Malgré cela, celles-ci demeurent toujours aussi attractives. Selon l’ONU, 70% de la population mondiale vivra en zone urbaine en 2050, soit environ 6,9 milliards d’individus. Cette mutation démographique, phénomène inéluctable, va aggraver les problématiques qui se posent déjà à nous si rien n’est entrepris. C’est donc au sein même de nos " cités " qu’une partie de la bataille écologique est en train de se jouer.

Une mutation “verte” grâce à la réintroduction du végétal dans les villes                                     

Face à ce constat, il est impératif de repenser entièrement nos villes. Chez Merci Raymond, c’est à cet immense défi que nous tentons de répondre chaque jour à travers nos actions depuis maintenant plus de quatre ans. Notre collectif a un objectif simple : mener la révolution verte dans nos villes ! Nous sommes convaincus que la réintroduction du végétal dans celles-ci, à travers différents domaines (agriculture, santé, architecture, etc.), constitue une solution durable et nécessaire non seulement d’un point de vue écologique, mais aussi social et économique.                                           

Heureusement cette mutation, verte est d’ores et déjà en cours à travers l’éveil progressif d’une conscience collective. Lorsque nous avons lancé notre mouvement, un peu avant la COP21, beaucoup considéraient que cette volonté de transformer nos villes en y intégrant massivement le végétal n’était qu’une simple tendance, un effet de mode. Pour certains, être jardinier et citadin semblait même contradictoire. 

Aujourd’hui, ces derniers commencent à réaliser que notre projet va bien au-delà, qu’il répond à un besoin de fond. Au départ, nos actions se déroulaient à micro-échelle : nous tentions de nous ré-approprier la ville par des actions de " green guérilla " et cherchions à sensibiliser la population. Après quatre années d’efforts de pédagogie, le message commence à entrer dans les esprits et à imprégner les consciences. Mais ce n’est pas fini. Il faut sans cesse continuer d’expliquer que davantage de nature en ville nous permettrait de lutter simultanément contre la pollution, le réchauffement climatique, l’érosion de la biodiversité et des sols, et l’effritement du lien social. Cette révolution verte représente une des clés pour notre futur, nous en sommes convaincus.

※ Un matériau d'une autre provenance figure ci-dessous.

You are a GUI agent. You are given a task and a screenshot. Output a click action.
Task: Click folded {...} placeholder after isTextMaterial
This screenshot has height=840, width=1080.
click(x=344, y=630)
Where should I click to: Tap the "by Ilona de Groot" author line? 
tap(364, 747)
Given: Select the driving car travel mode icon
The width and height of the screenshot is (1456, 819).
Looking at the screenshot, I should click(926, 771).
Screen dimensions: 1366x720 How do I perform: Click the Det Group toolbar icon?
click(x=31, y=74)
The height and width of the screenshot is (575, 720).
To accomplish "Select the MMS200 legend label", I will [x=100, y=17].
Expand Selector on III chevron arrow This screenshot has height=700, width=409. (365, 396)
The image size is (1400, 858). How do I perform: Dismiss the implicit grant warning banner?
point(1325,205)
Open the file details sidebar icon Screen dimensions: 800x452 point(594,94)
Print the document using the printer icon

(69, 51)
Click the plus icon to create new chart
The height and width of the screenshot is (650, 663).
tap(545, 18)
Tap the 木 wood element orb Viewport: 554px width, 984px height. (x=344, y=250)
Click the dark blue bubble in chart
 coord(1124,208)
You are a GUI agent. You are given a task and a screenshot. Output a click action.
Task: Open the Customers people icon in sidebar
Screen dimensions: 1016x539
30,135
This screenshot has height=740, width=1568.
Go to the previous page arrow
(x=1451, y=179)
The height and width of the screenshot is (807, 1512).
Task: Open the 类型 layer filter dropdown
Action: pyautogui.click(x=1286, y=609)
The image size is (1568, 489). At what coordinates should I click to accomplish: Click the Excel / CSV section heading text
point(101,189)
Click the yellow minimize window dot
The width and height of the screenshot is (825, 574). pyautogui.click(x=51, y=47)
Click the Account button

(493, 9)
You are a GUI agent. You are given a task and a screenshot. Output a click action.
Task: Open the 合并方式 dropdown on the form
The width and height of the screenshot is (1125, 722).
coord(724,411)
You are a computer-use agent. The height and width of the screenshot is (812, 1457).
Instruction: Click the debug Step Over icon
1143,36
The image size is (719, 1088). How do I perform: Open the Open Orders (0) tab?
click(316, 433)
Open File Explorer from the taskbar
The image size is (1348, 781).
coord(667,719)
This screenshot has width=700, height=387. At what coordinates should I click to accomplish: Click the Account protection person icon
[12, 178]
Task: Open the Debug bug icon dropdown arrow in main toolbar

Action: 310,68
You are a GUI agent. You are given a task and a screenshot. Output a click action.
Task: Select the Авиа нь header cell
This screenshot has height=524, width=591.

Une mutation possible grâce aux savoirs des anciens

Mais mutation n’est pas toujours synonyme d’innovations. Notre expérience de jardiniers urbains nous a appris que beaucoup de réponses à nos questions se trouvent dans des exemples tirés d’un passé pas si lointain et de concepts déjà appliqués dans nos campagnes, qui ne demandent qu’à être importés dans nos villes. Nous nous sommes donc beaucoup intéressés aux maraîchers de Paris au XIXe siècle, aux jardins ouvriers qui sont apparus à la fin du même siècle, aux guérillas jardinières ou encore au concept de permaculture pour nous inspirer et inventer des moyens d’action au sein de nos métropoles.

Enfin, la mutation est au cœur de notre collectif. J’aime parler de l’aventure de Merci Raymond comme d’un jardin en permaculture. Dans ce type de jardin, l’objectif est d’inventer la meilleure association possible entre les cultures pour que chaque légume ou fruit planté puisse avoir un effet positif maximal sur ce qui l’entoure. C’est exactement ce que nous avons cherché à faire tout au long de notre expérience. Nous nous sommes entourés de créatifs compétents (architectes, designers, paysagistes, etc.) pour créer un système vertueux. Nous avons alors pu mettre en œuvre des projets de plus en plus importants tels que la Cité Universelle du Handicap (un parcours agrothérapique bénéfique aux personnes handicapées grâce à ses plantes), ou encore Innovapark, le futur quartier productif de Mantes.